Just noticed this also. Google +1 on links to my site count as visits with user agent "Mozilla/5.0 (Windows NT 6.1; rv:6.0) Gecko/20110814 Firefox/6.0" Facebook has "facebookexternalhit" user agent for this purpose. LinkedIn has "LinkedInBot" (I am filtering those).

Comment #5

Posted on Apr 12, 2012 by Massive Rhino

Issue 209 has been merged into this issue.

Comment #6

Posted on Apr 13, 2012 by Helpful Elephant

Bummer that this was requested almost 2 months ago and it has not been implemented yet. I found a work around for me, but it is not ideal.

Comment #7

Posted on Apr 13, 2012 by Swift Bear

I think you're right, 2 months is too much to implement such an easy issue. What is your work around?

Comment #8

Posted on Apr 13, 2012 by Helpful Elephant

I use the Google provided #!ajax workaround for g+ button URLs. I then can use any server side software to handle the request.

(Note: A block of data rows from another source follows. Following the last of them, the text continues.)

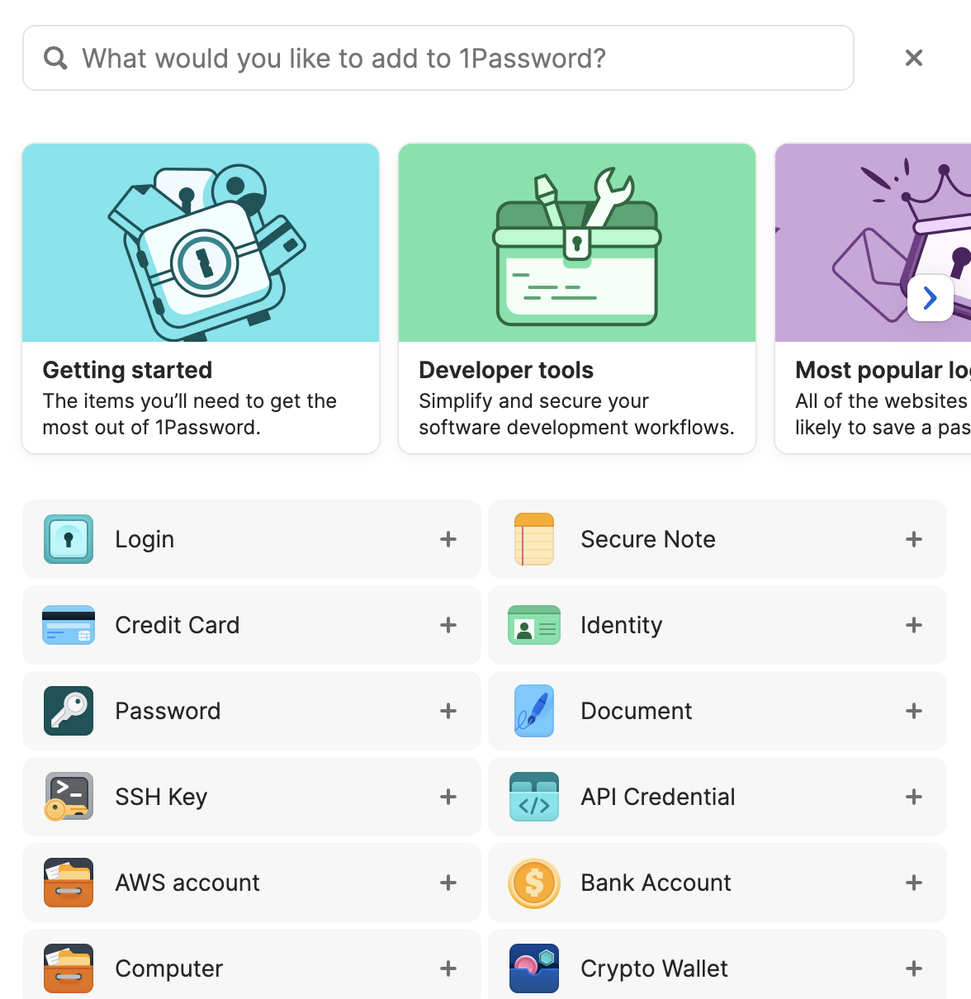Click the Document pen icon
This screenshot has width=971, height=999.
tap(534, 711)
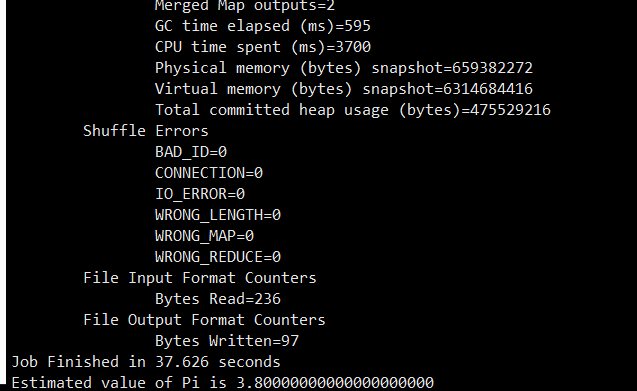
Task: Click Job Finished in 37.626 seconds
Action: click(x=146, y=362)
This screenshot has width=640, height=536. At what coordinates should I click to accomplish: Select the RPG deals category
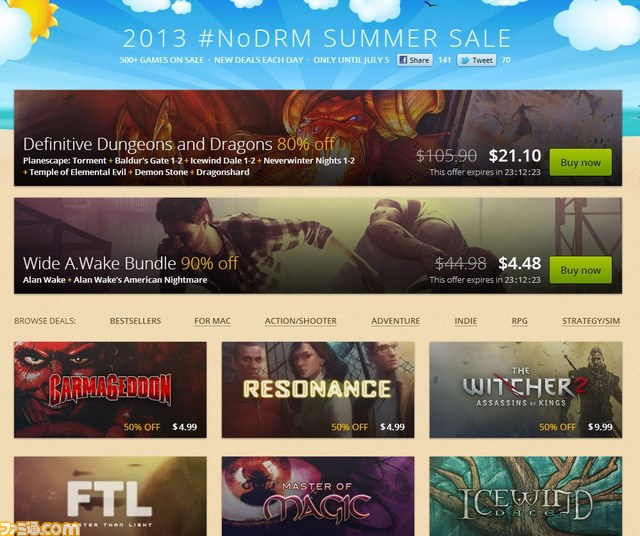coord(519,321)
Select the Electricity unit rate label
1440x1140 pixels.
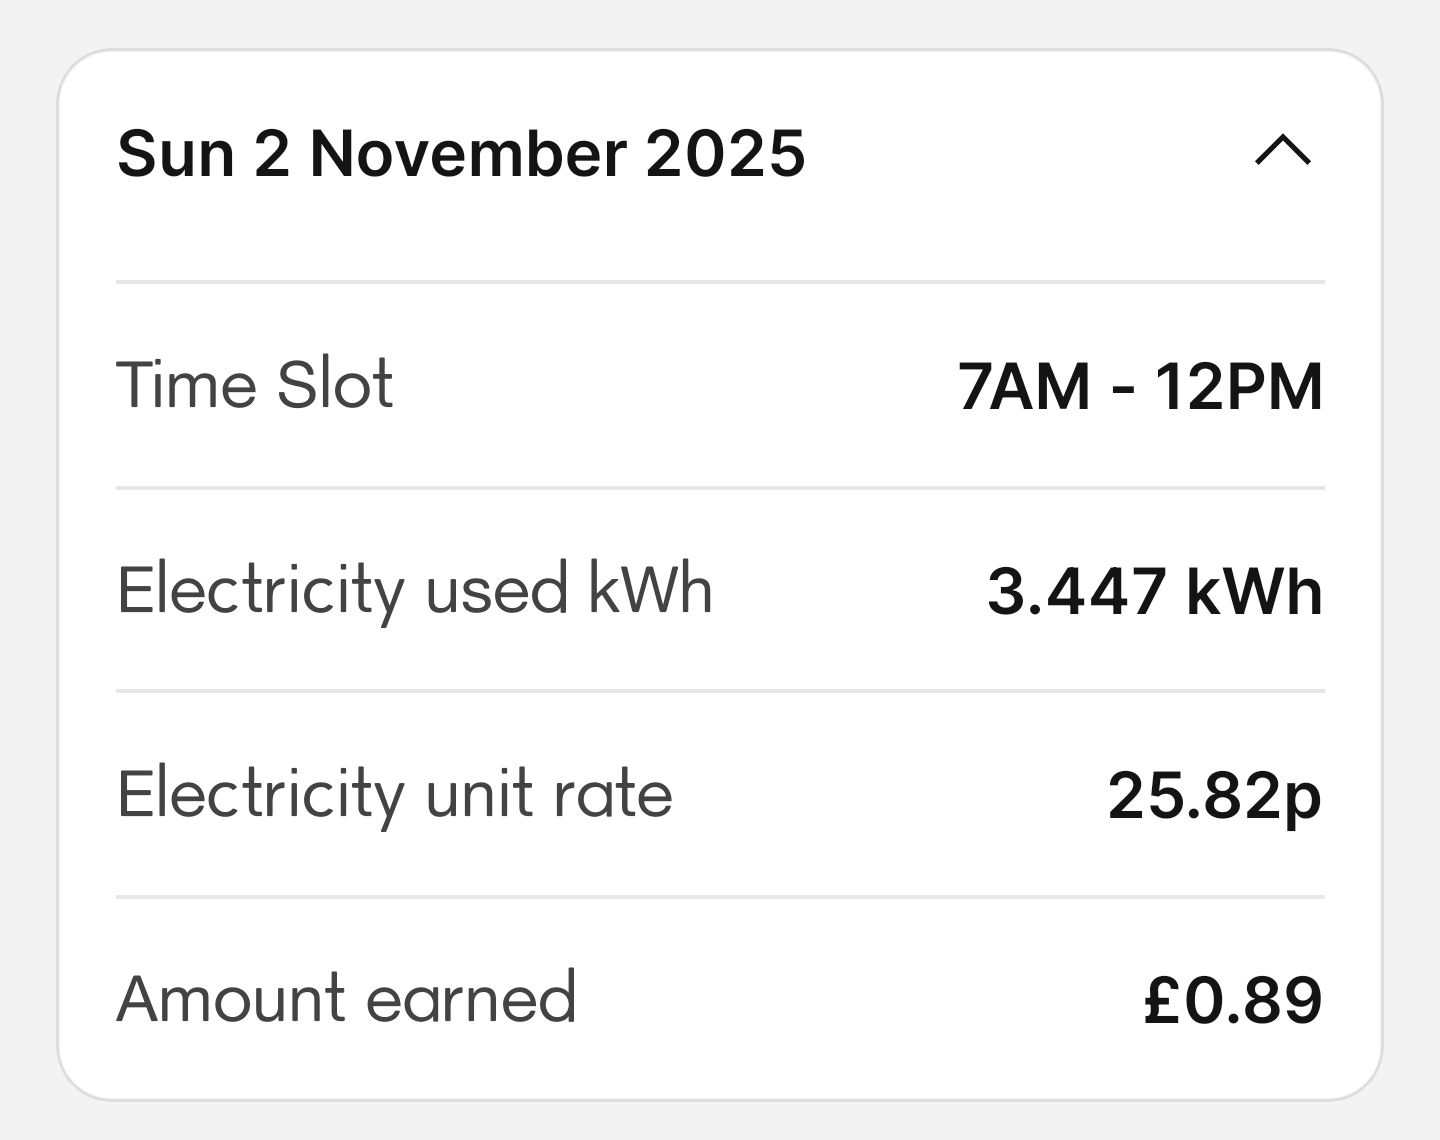[395, 795]
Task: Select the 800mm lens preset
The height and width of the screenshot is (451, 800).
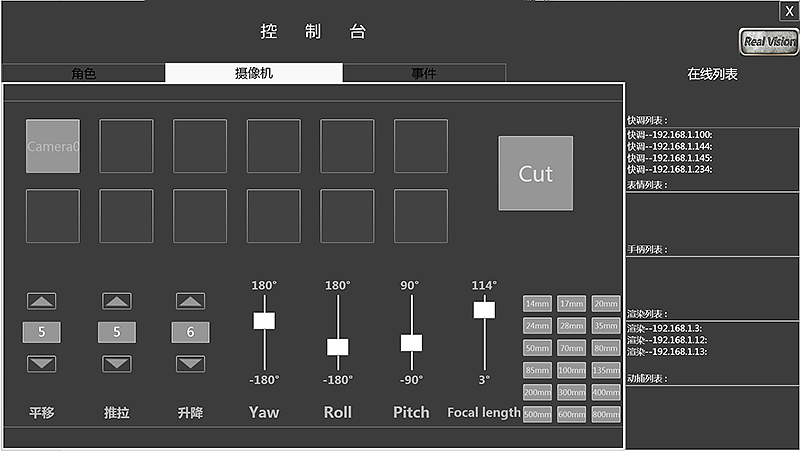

The only drawback is that g+ has the full URL in the shared item (i.e. //domain.com/seo/url#!ajax instead of //domain.com/seo/url).

This in and of itself is likely a "bug" as the Google search bot strips out the #!ajax before adding the URL to the index. I will submit it as one to see if they can address it too.

Comment #9

Posted on Apr 17, 2012 by Quick Ox

Comment deleted

Comment #10

Posted on Apr 17, 2012 by Quick Ox

Comment deleted

Comment #11

Posted on Apr 17, 2012 by Quick Ox

Comment deleted

Comment #12

Posted on Apr 17, 2012 by Quick Ox

This also affects pages on sites where some sort of user action is required... such as entering a zip code/state/etc before you are able to view a product page that is tied to a specific region/product/etc. Or the SSL use case mentioned by Kym above.

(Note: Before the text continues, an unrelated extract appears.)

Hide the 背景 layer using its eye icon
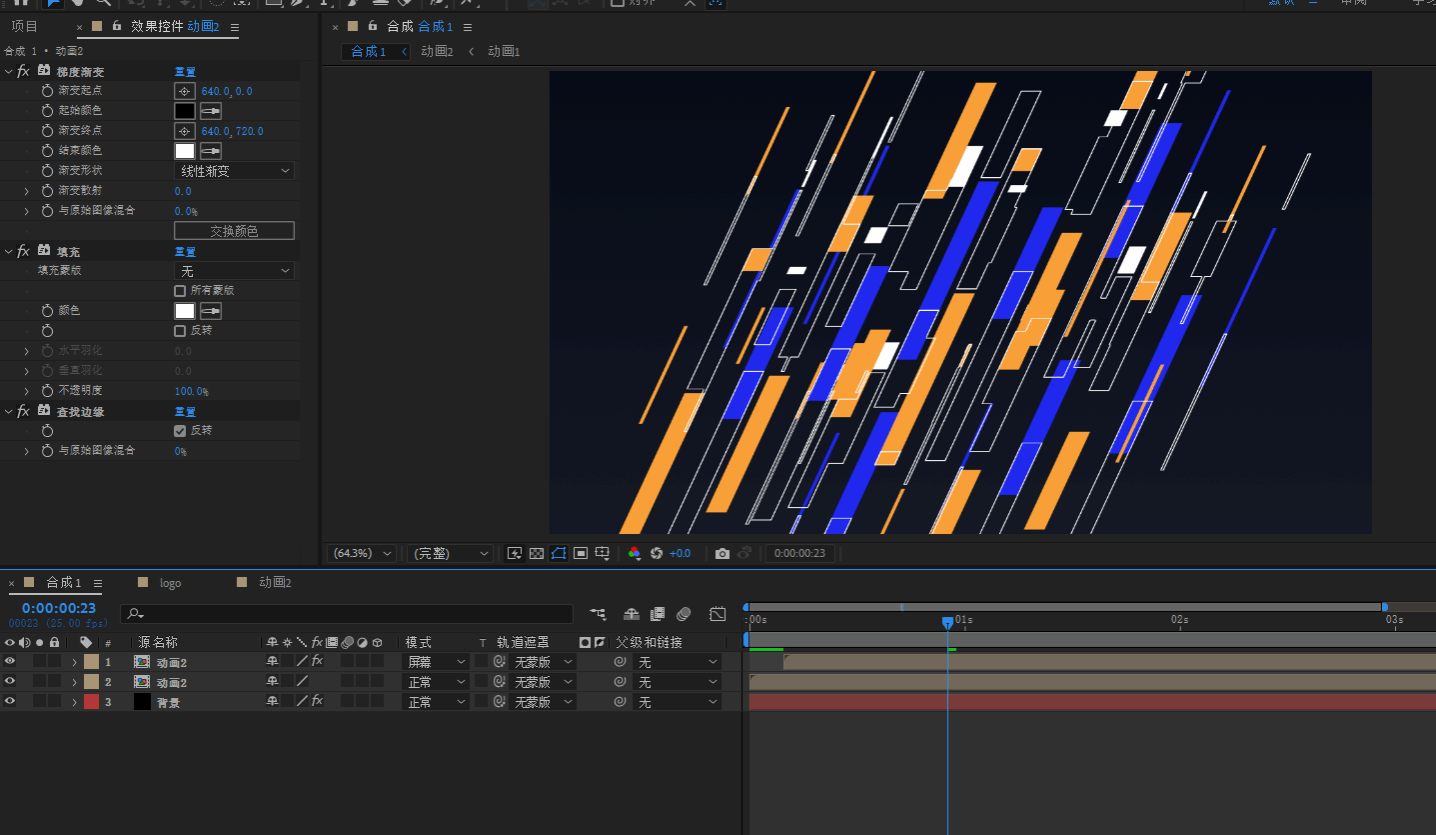The height and width of the screenshot is (835, 1436). click(x=10, y=702)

It seems this would be a very easy change in just about any programming language I can think of. Please, Google can we haz useragentz? :) Here's a couple examples for Java and PHP:

Java: java.net.URLConnection c = url.openConnection(); c.setRequestProperty("User-Agent", "Mozilla/5.0 (compatible; GooglePlusBot/20120417)");

PHP: setHeaders(array('User-Agent' => 'Mozilla/5.0 (compatible; GooglePlusBot/20120417)')); ?>

And even if Google Plus bot was just some script being kicked off in FF... it can be overridden in about:config with general.useragent.override ...

Comment #13

Posted on May 17, 2012 by Grumpy Kangaroo

There's some discussion of this going on over on StackOverflow:

http://stackoverflow.com/questions/10538919/how-can-i-identify-web-requests-created-when-someone-links-to-my-site-from-googl/10539080#comment13774178_10539080

Suffice to say, a nice way of identifying the Google+ bot would be extremely useful to us...

Comment #14

Posted on May 21, 2012 by Quick Panda

A site I administer has an age check screen that uses bot detection do allow bots to crawl the site bypassing the age check. Not being able to detect Google+ as a bot implies that each type a user shares a link from the site on google+ (or using a social plugin to +1 a link) it gets the title, image, description and url of the age check screen instead.

Comment #15

Posted on Jul 5, 2012 by Swift Ox

In the Netherlands we have to ask every visitor for permission to place cookies BEFORE we place cookies. This means we have a splash screen that users who have not agreed to receive cookies get to see. Since the googleplus crawler does not have such a cookie, it gets that splash screen no matter what page the user pressed the google+ button on. Since google+ doesn't have an identifiable user agent it is impossible for us to get te button to work properly. Facebooks button works perfectly fine. If this is not resolved on short notice we will have no choice but to remove the google+ and +1 buttons and functionality from our site.

Comment #16

Posted on Jul 20, 2012 by Swift Rhino

You can look for

X-Goog-Source:LP_

to know if this is a googlebot crawler.

Comment #17

Posted on Jul 20, 2012 by Swift Rabbit

Still showing the same user agent:

"Mozilla/5.0 (Windows NT 6.1; rv:6.0) Gecko/20110814 Firefox/6.0"

Comment #18

Posted on Jul 28, 2012 by Happy Camel

I cannot use the google plus button without a fixed user agent for it, as my pages are only visible to people who sign up.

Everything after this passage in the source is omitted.